### Problem statement:
Print all the records below, word for word and in full.
━━━━━━━━━━
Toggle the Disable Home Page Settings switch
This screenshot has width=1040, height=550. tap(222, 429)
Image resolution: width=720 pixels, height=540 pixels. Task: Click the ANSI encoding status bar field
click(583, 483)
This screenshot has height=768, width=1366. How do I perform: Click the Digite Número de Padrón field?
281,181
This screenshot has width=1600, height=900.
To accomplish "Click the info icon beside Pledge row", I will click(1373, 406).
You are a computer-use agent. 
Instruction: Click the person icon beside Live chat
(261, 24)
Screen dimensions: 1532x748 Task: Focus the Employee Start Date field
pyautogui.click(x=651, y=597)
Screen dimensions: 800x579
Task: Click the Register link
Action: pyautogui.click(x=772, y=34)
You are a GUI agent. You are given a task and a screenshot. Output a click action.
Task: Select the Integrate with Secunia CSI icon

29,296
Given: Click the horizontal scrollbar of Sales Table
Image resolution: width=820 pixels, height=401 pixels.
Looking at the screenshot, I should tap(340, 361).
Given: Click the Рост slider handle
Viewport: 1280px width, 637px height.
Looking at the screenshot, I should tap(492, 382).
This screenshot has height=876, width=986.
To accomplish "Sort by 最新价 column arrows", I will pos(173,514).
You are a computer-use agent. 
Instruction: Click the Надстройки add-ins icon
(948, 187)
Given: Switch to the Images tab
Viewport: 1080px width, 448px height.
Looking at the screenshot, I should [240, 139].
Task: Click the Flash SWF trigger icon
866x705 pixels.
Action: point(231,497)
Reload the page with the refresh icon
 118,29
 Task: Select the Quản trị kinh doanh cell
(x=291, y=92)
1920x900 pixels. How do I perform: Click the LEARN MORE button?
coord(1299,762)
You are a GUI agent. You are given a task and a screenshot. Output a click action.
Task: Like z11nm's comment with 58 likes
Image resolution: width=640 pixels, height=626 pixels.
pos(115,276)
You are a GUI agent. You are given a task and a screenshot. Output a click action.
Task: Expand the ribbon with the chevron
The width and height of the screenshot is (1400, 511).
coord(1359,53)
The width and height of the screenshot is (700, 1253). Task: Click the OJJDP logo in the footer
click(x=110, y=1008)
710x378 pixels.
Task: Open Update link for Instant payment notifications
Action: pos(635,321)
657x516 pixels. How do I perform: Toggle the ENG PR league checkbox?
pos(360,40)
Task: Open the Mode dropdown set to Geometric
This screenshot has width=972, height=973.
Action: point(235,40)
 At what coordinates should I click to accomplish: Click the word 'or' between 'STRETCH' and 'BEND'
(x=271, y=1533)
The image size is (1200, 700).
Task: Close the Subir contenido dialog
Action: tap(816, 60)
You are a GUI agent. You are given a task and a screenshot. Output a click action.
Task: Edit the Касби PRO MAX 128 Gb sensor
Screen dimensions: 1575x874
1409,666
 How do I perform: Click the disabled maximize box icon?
━━━━━━━━━━
### Written answer:
Toggle the Disable Home Page Settings switch
This screenshot has width=1040, height=550. tap(222, 429)
Image resolution: width=720 pixels, height=540 pixels. Task: Click the ANSI encoding status bar field
click(583, 483)
This screenshot has height=768, width=1366. How do I perform: Click the Digite Número de Padrón field?
281,181
This screenshot has width=1600, height=900.
To accomplish "Click the info icon beside Pledge row", I will click(1373, 406).
You are a computer-use agent. 
Instruction: Click the person icon beside Live chat
(261, 24)
Screen dimensions: 1532x748 Task: Focus the Employee Start Date field
pyautogui.click(x=651, y=597)
Screen dimensions: 800x579
Task: Click the Register link
Action: pyautogui.click(x=772, y=34)
You are a GUI agent. You are given a task and a screenshot. Output a click action.
Task: Select the Integrate with Secunia CSI icon

29,296
Given: Click the horizontal scrollbar of Sales Table
Image resolution: width=820 pixels, height=401 pixels.
Looking at the screenshot, I should tap(340, 361).
Given: Click the Рост slider handle
Viewport: 1280px width, 637px height.
Looking at the screenshot, I should tap(492, 382).
This screenshot has height=876, width=986.
To accomplish "Sort by 最新价 column arrows", I will pos(173,514).
You are a computer-use agent. 
Instruction: Click the Надстройки add-ins icon
(948, 187)
Given: Switch to the Images tab
Viewport: 1080px width, 448px height.
Looking at the screenshot, I should [240, 139].
Task: Click the Flash SWF trigger icon
866x705 pixels.
Action: point(231,497)
Reload the page with the refresh icon
 118,29
 Task: Select the Quản trị kinh doanh cell
(x=291, y=92)
1920x900 pixels. How do I perform: Click the LEARN MORE button?
coord(1299,762)
You are a GUI agent. You are given a task and a screenshot. Output a click action.
Task: Like z11nm's comment with 58 likes
Image resolution: width=640 pixels, height=626 pixels.
pos(115,276)
You are a GUI agent. You are given a task and a screenshot. Output a click action.
Task: Expand the ribbon with the chevron
The width and height of the screenshot is (1400, 511).
coord(1359,53)
The width and height of the screenshot is (700, 1253). Task: Click the OJJDP logo in the footer
click(x=110, y=1008)
710x378 pixels.
Task: Open Update link for Instant payment notifications
Action: pos(635,321)
657x516 pixels. How do I perform: Toggle the ENG PR league checkbox?
pos(360,40)
Task: Open the Mode dropdown set to Geometric
This screenshot has width=972, height=973.
Action: point(235,40)
 At what coordinates should I click to accomplish: Click the word 'or' between 'STRETCH' and 'BEND'
(x=271, y=1533)
The image size is (1200, 700).
Task: Close the Subir contenido dialog
Action: tap(816, 60)
You are a GUI agent. You are given a task and a screenshot. Output a click action.
Task: Edit the Касби PRO MAX 128 Gb sensor
Screen dimensions: 1575x874
1409,666
 How do I perform: Click the disabled maximize box icon?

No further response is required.